Der Messerstecher flüchtete und läuft noch frei herum. Die Polizei fahndet nach ihm.

Leider wird mal wieder eine höchst unpräzise und politisch hochkorrekte Täterbeschreibung angegeben – so wird das nichts mit der Fahndung:

„Wir wissen nur, dass er dunkle Haare hat und etwa 1,75 Meter groß ist“, sagte der Polizeisprecher am Mittwoch. Die Polizei ergänzte die Beschreibung am Mittag: Der Mann soll dunkel gekleidet gewesen sein. Vermutlich trug er eine schwarze Jacke, außerdem hatte er eine schwarze Umhängetasche bei sich.
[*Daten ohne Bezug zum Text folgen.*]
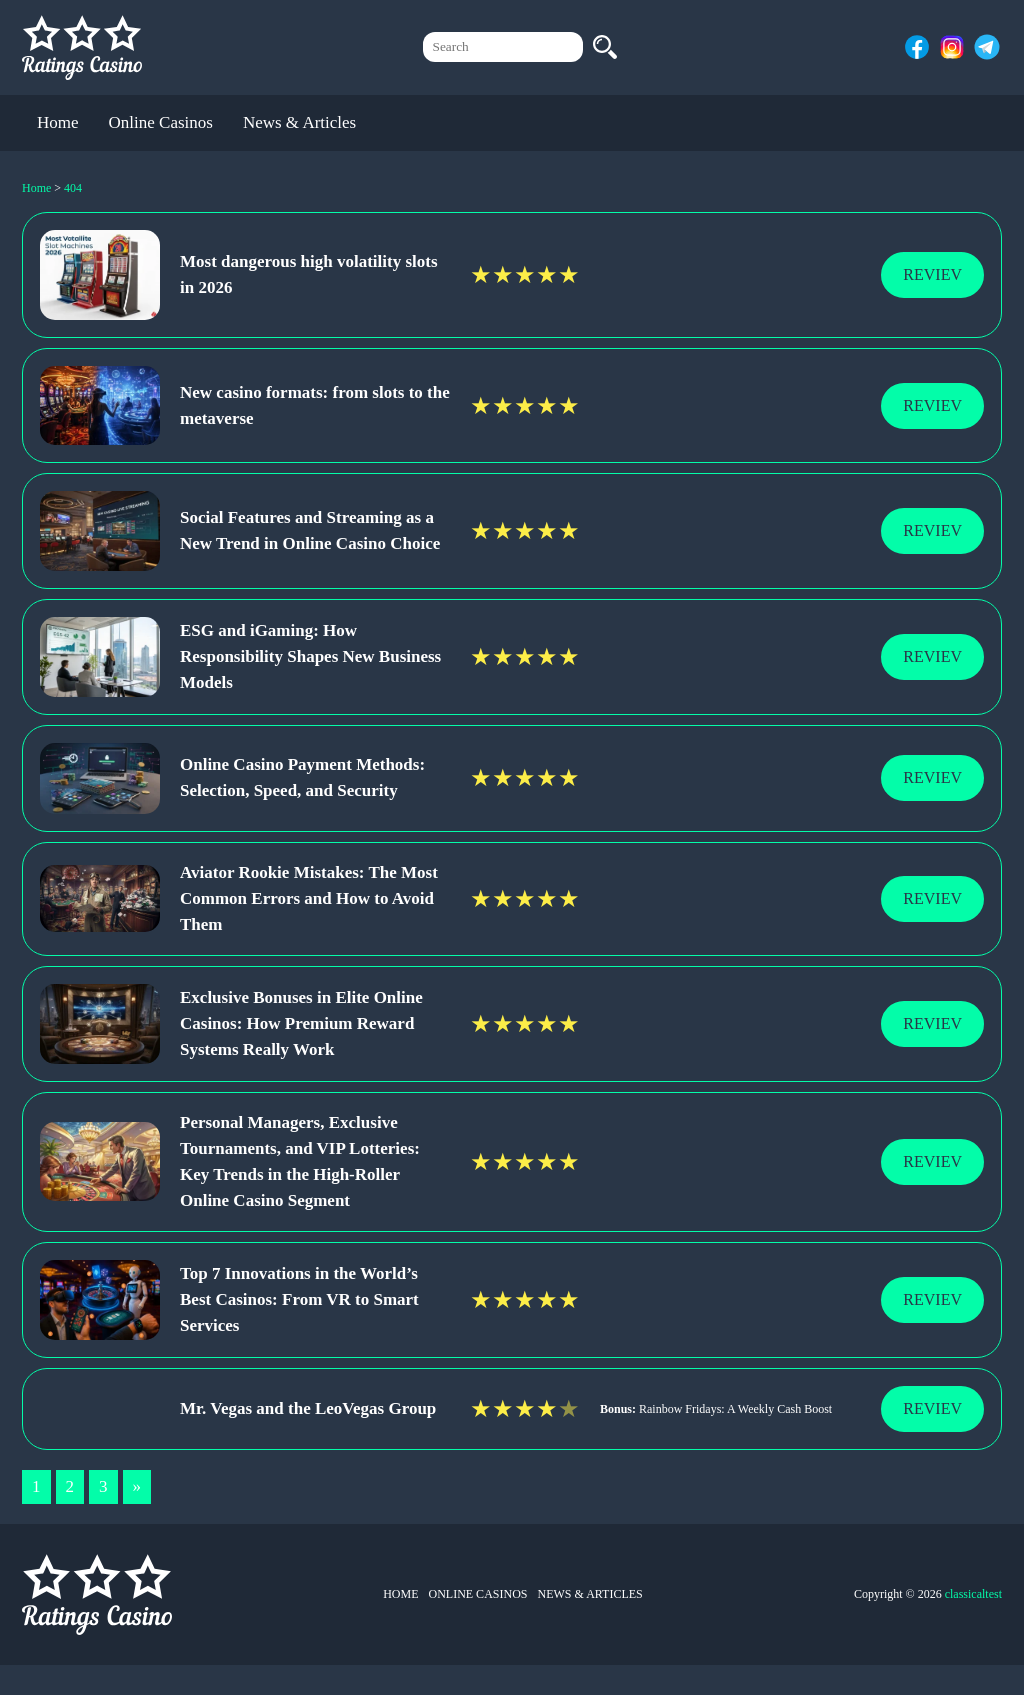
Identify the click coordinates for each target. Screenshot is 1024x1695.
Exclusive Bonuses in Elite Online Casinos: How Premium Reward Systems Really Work (301, 1023)
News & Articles (299, 122)
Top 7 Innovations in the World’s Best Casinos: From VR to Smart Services (299, 1299)
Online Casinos (161, 122)
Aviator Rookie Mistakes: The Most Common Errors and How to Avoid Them (309, 898)
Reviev (932, 274)
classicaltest (973, 1594)
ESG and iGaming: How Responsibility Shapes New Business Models (310, 656)
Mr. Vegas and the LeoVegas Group (308, 1408)
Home (58, 122)
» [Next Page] (137, 1486)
„Es gibt bisher keinen erklärbaren Grund für die Tat“, sagte Kriminaloberrat Markus Kraus. „Wir gehen davon aus, dass es keinerlei Vorbeziehung gab. Bei dem Pärchen handelt es sich um Italiener – Hinweise auf einen fremdenfeindlichen Hintergrund für die Tat gebe es aber nicht.“

Die Polizei sucht nun nach Zeugen, die die Tat beobachtet haben und möglicherweise auch Erste Hilfe leisteten. Einige seien wohl davon ausgegangen, dass es sich um einen Radunfall handelte.

Polizeisprache dekodiert: Wenn es „keine Hinweise“ für eine „fremdenfeindliche“ Tat gibt, scheint es wohl selbst ein Fremdländer zu sein, der da gespuckt und zugestochen hat. Vielleicht gar einer aus dem ominösen Südland? Da die Täterbeschreibung genau diese spannenden Details weglässt, ist wohl davon auszugehen. Spucken und zustechen soll in diesem Kulturkreis ja auch nicht gerade selten vorkommen. Diesen bedauernswerten einzelnen Einzelfall kann Bundespräse Gauck also nicht für seine nächste Weihnachtsansprache verwenden. Genauso wenig wie die anderen etwa 3700 Morde an Deutschen seit 1990 aus dem zugewanderten Täterkreis.

Bei merkur online gibt es auch noch eine Videoreportage über diesen unfassbaren Mord, der sich keine 500 Meter von meiner Wohnung entfernt ereignete. Eben hörte ich im Radio, dass die Frau psychologisch behandelt werden muss. Kein Wunder. Bis gestern Abend hatte sie noch einen Verlobten. Dann wurde sie angespuckt und ihr Freund abgestochen. München ist bunt.